State Senator Liz Krueger, a founding co-chair of the New York State Bipartisan Legislative Pro-Choice Caucus, told the Voice she has not seen the text of Cuomo’s proposed amendment, but she is very familiar with the already extant Reproductive Health Act, for which she is a co-sponsor. The act, which would modernize and strengthen New York state’s pitifully out-of-date abortion laws, has passed the Assembly but still requires 32 votes to pass the Republican-controlled state Senate. Cuomo’s political muscle would be well-used advancing the bill, she said.

“I am not saying I am opposed to an amendment,” Krueger said, noting that she would first need to see it before deciding whether to support it. Still, she continued, “The right answer for New York now is to pass the Reproductive Health Act,” which she said would be fast tracked with “the right political will and effort.”

When it comes down to it, New York’s abortion laws lag far behind many other states. This is thanks in part to its progressivism: Current New York legislation was passed in 1970, three years ahead of Roe v. Wade. The issue is that the law, according to Krueger, is a bad one, written at a time before anyone could have predicted the twists and turns the abortion debate would take.

While it does legalize abortions up to 24 weeks of pregnancy and beyond if a woman’s life is determined to be at risk, it fails to offer adequate protections to providers who perform abortions after 24 weeks. In several instances, women have died trying to travel out-of-state for those abortions, having failed to find a provider in New York.

“These are women who desperately want to carry to term and have a healthy baby, and are told very late in the pregnancy ‘You’re going to die if we don’t remove this now,’” Krueger said.

So while New York’s laws have needed updating for years, the threat of the repeal of Roe v. Wade increases the level of urgency dramatically. New York can’t continue to rely on other state’s services, particularly since it’s unclear what will be left of them if federal abortion protections are obliterated.

“It’s been unbelievably outrageous to me that we have laws that are so antiquated and bad that women would be better off in what are seen as anti-choice red states,” Krueger said.

Asked whether the governor could both support the RHA and the amendment, Fashouer sent the Voice the following statement:

“The Governor has and continues to support a woman’s fundamental right to make her own reproductive health choices.
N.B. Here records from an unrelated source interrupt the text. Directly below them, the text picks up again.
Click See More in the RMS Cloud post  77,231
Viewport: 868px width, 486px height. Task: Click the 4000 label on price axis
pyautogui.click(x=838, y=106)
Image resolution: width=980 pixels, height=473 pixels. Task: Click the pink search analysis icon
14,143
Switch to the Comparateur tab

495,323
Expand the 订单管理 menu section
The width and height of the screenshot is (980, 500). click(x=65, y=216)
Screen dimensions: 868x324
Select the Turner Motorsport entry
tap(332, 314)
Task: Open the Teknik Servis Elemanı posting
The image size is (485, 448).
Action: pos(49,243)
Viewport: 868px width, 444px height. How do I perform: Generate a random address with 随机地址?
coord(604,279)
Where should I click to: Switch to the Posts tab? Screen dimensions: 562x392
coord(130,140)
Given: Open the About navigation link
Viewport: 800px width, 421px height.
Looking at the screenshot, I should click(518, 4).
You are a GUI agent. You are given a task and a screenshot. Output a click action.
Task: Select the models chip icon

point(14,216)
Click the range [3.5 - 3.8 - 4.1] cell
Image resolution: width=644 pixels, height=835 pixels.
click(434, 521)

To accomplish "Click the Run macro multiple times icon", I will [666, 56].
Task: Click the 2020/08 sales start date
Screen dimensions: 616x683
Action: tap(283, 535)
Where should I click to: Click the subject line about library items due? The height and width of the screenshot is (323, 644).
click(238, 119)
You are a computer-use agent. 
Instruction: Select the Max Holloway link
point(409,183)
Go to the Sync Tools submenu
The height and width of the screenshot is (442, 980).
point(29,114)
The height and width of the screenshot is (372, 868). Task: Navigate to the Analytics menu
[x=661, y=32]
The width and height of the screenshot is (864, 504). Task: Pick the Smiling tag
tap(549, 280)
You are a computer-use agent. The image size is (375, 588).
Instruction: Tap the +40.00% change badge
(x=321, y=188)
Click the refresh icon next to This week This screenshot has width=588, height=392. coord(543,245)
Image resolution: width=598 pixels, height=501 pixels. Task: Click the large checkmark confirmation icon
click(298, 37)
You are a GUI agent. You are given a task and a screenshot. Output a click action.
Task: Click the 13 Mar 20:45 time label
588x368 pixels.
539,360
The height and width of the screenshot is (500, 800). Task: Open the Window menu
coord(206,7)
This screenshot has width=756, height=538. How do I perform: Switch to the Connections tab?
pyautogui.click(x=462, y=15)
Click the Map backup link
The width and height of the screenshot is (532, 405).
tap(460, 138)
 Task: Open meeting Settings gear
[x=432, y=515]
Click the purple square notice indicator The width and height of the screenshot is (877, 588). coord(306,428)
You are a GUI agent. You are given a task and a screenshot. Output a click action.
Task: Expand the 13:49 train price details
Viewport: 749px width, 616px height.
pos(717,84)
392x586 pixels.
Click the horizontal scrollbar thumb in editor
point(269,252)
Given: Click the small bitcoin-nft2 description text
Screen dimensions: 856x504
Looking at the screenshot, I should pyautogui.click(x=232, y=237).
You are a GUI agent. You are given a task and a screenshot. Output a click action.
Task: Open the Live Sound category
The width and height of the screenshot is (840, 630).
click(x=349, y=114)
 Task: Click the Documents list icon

That’s why the Governor supports the Reproductive Health Act and codifying Roe v. Wade into state law – something he has championed for a number of years – and why he is also proposing we enshrine these critical protections for women in the New York State Constitution.”

Doug Muzzio, a professor of political science at Baruch College’s Marxe School of Public and International Affairs, told DNAinfo that he suspects Cuomo’s proposal is just a craven attempt to win praise.

“Cynically, he did it so we wouldn’t have to deal with the current legislation and he puts it off for two years or more,” he said. “It gives him kudos for his stand, but it’s not going to happen.”

Krueger hopes this isn’t the case — but she’s not holding her breath.

“I never make an assumption about what the governor’s position is,” she said.